[TASK INPUT Boundary: Start]

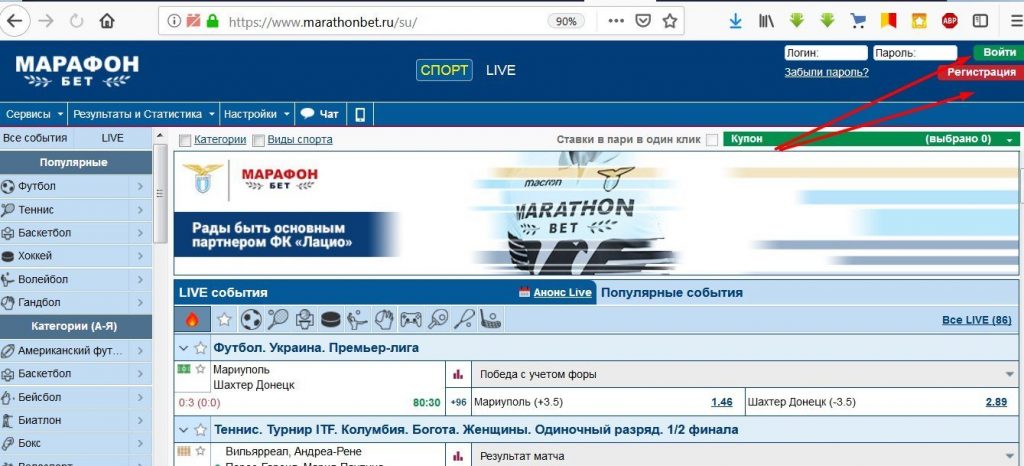Viewport: 1024px width, 466px height.
Task: Select the soccer ball sport filter icon
Action: [251, 320]
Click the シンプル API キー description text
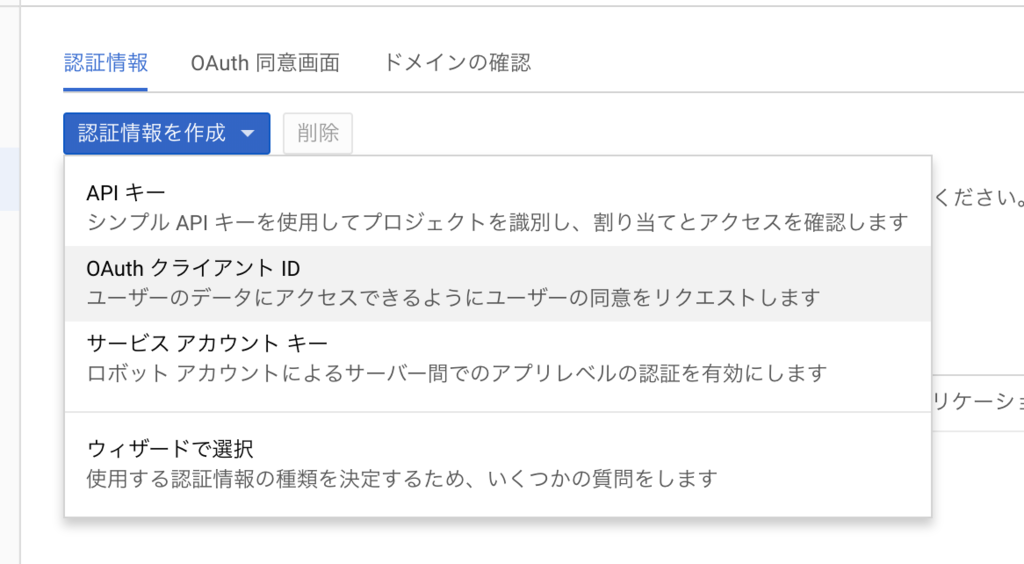The height and width of the screenshot is (564, 1024). click(x=497, y=223)
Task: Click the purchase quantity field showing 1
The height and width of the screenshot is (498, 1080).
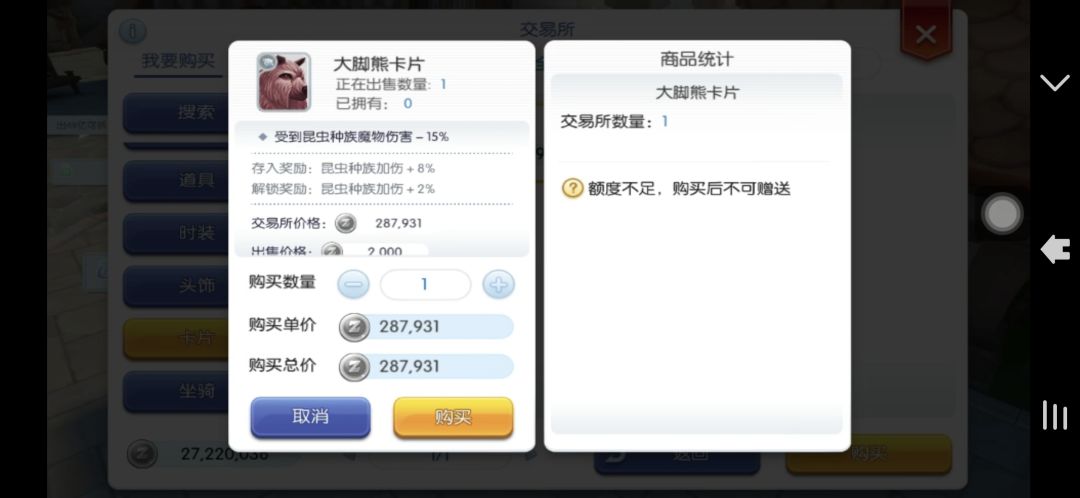Action: pos(425,284)
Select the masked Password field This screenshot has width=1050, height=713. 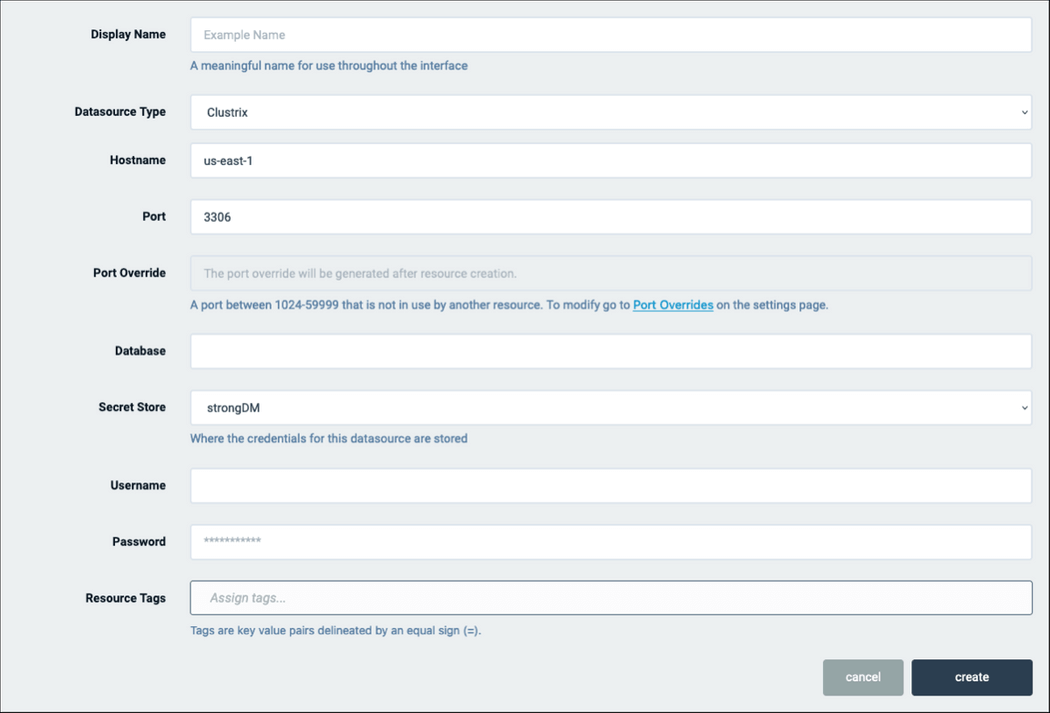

[TASK INPUT Boundary: End]

> **WORK INSTRUCTION**
From the line that contains "Click the シンプル API キー description text" to the final line of the entries, reproduce every line exactly, both ends included. Leave out all pictures.

> **WORKED SOLUTION**
Click the シンプル API キー description text
The height and width of the screenshot is (564, 1024). click(x=497, y=223)
Task: Click the purchase quantity field showing 1
The height and width of the screenshot is (498, 1080).
Action: pos(425,284)
Select the masked Password field This screenshot has width=1050, height=713. 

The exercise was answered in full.